Na empresa, Marco tentou convencer o seu supervisor a comprar as horas que ele guardava no banco de horas. A promessa que todos os funcionários recebiam era que, quando a empresa conseguisse lucrar, as horas seriam compradas com valores corrigidos, quem sabe até com um adicional. Sonhando com o cumprimento dessa promessa, Marco acumulara mais de três mil horas desde que começara a trabalhar. Infelizmente ele não poderia esperar o grande dia para vender as três mil horas e ter uma pequena fortuna. Insistindo com Orestes, seu supervisor, Marco explicou que as horas fossem compradas para ele tentar diminuir a dívida com a Financiadora. Percebendo o desespero do funcionário, Orestes ofereceu um terço do valor das horas. "Oferta e demanda, Marco", disse o homem. No fim, Marco aceitou a venda e, com um cumprimento de mão, viu um saldo de dez mil a mais em sua conta acender em seu braço.

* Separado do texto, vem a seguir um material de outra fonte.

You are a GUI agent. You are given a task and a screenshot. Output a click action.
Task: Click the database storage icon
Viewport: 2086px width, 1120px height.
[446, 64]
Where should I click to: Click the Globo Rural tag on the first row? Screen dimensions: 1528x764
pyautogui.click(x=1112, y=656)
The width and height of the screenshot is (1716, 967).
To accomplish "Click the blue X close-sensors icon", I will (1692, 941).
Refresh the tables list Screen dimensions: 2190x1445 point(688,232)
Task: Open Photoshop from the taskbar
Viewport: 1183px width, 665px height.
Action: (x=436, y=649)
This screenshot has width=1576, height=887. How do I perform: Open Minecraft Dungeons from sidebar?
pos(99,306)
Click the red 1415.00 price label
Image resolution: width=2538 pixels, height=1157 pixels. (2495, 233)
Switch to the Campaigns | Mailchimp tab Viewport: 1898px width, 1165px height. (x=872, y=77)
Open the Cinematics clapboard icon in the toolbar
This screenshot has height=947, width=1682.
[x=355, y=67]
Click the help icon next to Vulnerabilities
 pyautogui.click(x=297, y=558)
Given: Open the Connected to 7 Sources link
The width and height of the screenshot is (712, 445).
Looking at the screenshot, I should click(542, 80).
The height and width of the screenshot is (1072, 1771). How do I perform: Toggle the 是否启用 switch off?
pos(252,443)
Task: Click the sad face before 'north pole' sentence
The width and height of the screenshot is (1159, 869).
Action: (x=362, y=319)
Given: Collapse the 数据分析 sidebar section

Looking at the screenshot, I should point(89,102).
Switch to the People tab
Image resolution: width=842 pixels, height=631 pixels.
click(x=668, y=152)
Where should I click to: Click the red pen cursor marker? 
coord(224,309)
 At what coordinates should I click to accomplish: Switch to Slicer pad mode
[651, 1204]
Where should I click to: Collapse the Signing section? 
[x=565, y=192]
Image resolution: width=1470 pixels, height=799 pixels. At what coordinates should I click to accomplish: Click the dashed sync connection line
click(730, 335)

Marco não ficou feliz com a venda, mas tentou ser o mais produtivo possível, como sempre fazia. Era respeitado por Orestes por nunca reclamar e nunca pedir nada. Trabalhou quantas horas fossem necessárias pela empresa e, no ano anterior, até contribuíra com o aperfeiçoamento do scanner que avaliava a qualidade do ambiente para as blattarias. Claro que, como os outros funcionários antes dele, não ganhou nada além de respeito, pois era política da empresa que tecnologias criadas na fábrica eram de propriedade dela e o aperfeiçoamento fora feito em um scanner da empresa. De vez em quando, Orestes passava sondando Marco para saber se ele não tinha inventado nada novo, mas com tantas horas extras feitas todos os dias, o homem mal tinha tempo para ver a esposa e o filho. Marco tinha certeza que Orestes havia ganhado alguma coisa com o aperfeiçoamento do scanner, mas preferiu nunca o confrontar. O emprego era mais importante que o orgulho.